Quixotic, the largest NFT platform in the Optimism ecosystem, had smart-contract vulnerabilities that allowed an attacker to steal ERC-20 tokens. According to the leading layer-2 NFT marketplace, no NFTs were affected by the attack, but a greater number of user assets were stolen. In the function of the market contract, only the sell order was checked, while the buyer’s buy order was not checked. As a result, the attacker first created an arbitrary NFT contract, then called the said function to generate a sell order, passing the buyer parameter as the victim’s address and the paymentERC20 parameter as the token address to be stolen, and then transferred the user who is authorized to the market contract. Hackers stole approximately 220,000 OP tokens worth $119,000, exchanged them for USDC, and then transferred them to Tornado Cash via the BNB Chain.

Metaverse, and NFTs#

Meta, formerly known as Facebook, has begun rolling out NFTs to its major social network for some U.S. creators on Ethereum and Polygon networks, with their plans in place to add support for Solana and Flow NFTs to the platform in the near future. Users will have a digital collectibles tab on their Facebook profiles where they can showcase their NFTs, which are unique blockchain tokens that signify ownership. They will also be able to link their cryptocurrency wallets to their Facebook profiles, converting their NFTs into Facebook posts that can be reacted to, liked, commented on, and shared in the same way as any other post.

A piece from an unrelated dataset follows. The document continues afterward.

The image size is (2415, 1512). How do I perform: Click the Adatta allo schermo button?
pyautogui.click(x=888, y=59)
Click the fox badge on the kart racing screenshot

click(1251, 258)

KPMG, one of Canada’s and the United States’ Big Four accounting firms, has announced the launch of its first metaverse collaboration hub, as a signature piece, to assist its employees and clients in pursuing growth opportunities in the digital era of web3-based technologies. The hub will be focused on education, collaboration, training, events, and workshops, according to Cliff Justice, KPMG’s U.S. leader of enterprise innovation, who claims that it is already being used for such purposes but that KPMG plans to hire people to build it and expand it over time. The company’s long-term goal is to investigate other potential metaverse use cases, such as health care, consumer, retail, media, and financial services.

To bring European football to the metaverse, Upland has announced a strategic partnership with FC Porto. The football club will create a virtual stadium in Upland as well as a collectible team and player NFTs as part of this new partnership. Of course, its NFTs, the first suite of NFTs for a European football club, will also be a big draw for fans. However, FC Porto’s entry into Upland will result in the metaverse debut of the Portuguese city of Porto. This means that fans will be able to purchase NFT properties that correspond to their physical addresses. The Dragon Stadium in Upland, Estádio do Drago, will also be the focal point of this. The platform’s unique mechanics will even include player-owned and operated shops on the virtual properties of the metaverse.

OnChain Insurance Industry News#

Sherlock Protocol has announced that it will soon begin to provide smart contract coverage for Euro-denominated deposits from Circle Pay, through Euler Finance. The team has also announced their collaboration with Lyra Finance on the Avalon release. As a result of this collaboration, they will be closely aligned with the Lyra team and their users, providing a full audit, exploit coverage, bug bounty initiatives, and more.

Risk Harbor has announced the launch of Core Vault 3 for Risk Harbor Core V2 on Fantom. Some of the new features released include but are not limited to Levered Vaults, Automated Market Maker (AMM), and Risk Engine.